A l’occasion du Festival de la tulipe créé par la ville d’Istanbul pour rendre hommage à cette fleur typique de la Turquie, et qui se déroulera du 15 au 30 avril dans les jardins des palais impériaux du Bosphore, quelques rappels historiques s’imposent. La tulipe, fleur rouge ou jaune généralement associée à la Hollande, tire pourtant son origine de la Turquie. Le mot vient d’ailleurs du turc tülben, le même qui a donné le français turban. Elle fut découverte dans le courant du XVIe siècle. Si on attribue à Charles l’Ecluse son introduction en Occident, c’est en1554 qu’un certain Augier Ghislain de Busbecq, savant botaniste flamand et ambassadeur d’Autriche décide d’expédier à Vienne des graines de tulipe qu’il découvrit en Turquie quelques années auparavant.
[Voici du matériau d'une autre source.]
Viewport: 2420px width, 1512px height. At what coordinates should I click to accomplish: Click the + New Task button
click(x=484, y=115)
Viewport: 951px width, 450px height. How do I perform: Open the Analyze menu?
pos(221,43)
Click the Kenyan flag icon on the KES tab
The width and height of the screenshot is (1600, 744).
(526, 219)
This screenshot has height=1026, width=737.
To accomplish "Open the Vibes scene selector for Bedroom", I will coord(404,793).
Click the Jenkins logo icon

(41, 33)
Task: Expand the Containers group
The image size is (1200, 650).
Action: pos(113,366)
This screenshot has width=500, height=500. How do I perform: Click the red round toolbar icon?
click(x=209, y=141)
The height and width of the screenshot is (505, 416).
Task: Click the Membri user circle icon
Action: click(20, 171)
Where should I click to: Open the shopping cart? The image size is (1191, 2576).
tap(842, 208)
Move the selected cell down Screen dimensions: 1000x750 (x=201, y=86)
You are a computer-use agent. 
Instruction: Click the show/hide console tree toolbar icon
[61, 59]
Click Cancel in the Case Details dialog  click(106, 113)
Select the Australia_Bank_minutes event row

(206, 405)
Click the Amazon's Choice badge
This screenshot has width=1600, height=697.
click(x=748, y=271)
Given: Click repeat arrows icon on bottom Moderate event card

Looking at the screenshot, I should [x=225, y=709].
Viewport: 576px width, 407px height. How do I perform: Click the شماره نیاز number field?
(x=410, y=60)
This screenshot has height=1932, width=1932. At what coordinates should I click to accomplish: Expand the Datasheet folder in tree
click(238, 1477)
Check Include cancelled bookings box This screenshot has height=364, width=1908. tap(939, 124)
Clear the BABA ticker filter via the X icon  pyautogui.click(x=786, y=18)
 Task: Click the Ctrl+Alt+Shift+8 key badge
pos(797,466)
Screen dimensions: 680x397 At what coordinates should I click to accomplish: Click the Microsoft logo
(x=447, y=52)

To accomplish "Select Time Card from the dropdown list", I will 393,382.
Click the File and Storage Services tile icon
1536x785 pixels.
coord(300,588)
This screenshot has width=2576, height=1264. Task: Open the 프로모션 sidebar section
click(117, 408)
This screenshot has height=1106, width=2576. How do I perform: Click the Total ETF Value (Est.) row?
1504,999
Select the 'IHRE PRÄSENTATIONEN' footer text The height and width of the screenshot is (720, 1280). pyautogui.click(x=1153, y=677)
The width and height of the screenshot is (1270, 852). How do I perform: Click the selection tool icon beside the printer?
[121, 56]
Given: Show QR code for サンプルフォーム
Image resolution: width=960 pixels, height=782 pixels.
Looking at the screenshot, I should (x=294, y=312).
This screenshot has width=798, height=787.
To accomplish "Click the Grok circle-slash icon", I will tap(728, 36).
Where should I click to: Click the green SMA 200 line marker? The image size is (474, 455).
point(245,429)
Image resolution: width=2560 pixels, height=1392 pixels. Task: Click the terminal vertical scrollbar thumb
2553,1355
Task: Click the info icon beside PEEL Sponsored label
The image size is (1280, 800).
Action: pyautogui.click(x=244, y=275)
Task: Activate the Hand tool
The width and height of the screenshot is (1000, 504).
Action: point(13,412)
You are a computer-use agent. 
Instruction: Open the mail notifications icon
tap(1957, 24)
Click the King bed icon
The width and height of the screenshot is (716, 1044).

En 1593, un ami d’Augier Ghislain de Busbecq introduit cette fleur en Hollande en vendant sa collection personnelle de tulipes. Utilisées pendant plusieurs siècles comme élément décoratif de l’art turc, elle donna plus tard son nom à une époque, «l’ère des tulipes», qui correspond à la période de 1703 à 1717. Passionné par cette fleur, Soliman le Magnifique lui consacrera de nombreuses fêtes. Lors d’un voyage à Istanbul, Georges Sandys, un voyageur colonialiste et poète anglais, déclara ainsi qu’«on ne peut pas sortir dans la rue sans que des derviches ou des janissaires vous offrent des tulipes». Venant de Perse, la fleur est très présente au sein des contes de Mille et une nuits où sa couleur rouge symbolise l’amour éternel. La tulipe panachée symbolise l’admiration, tandis que la jaune, représente l’amour sans espoir.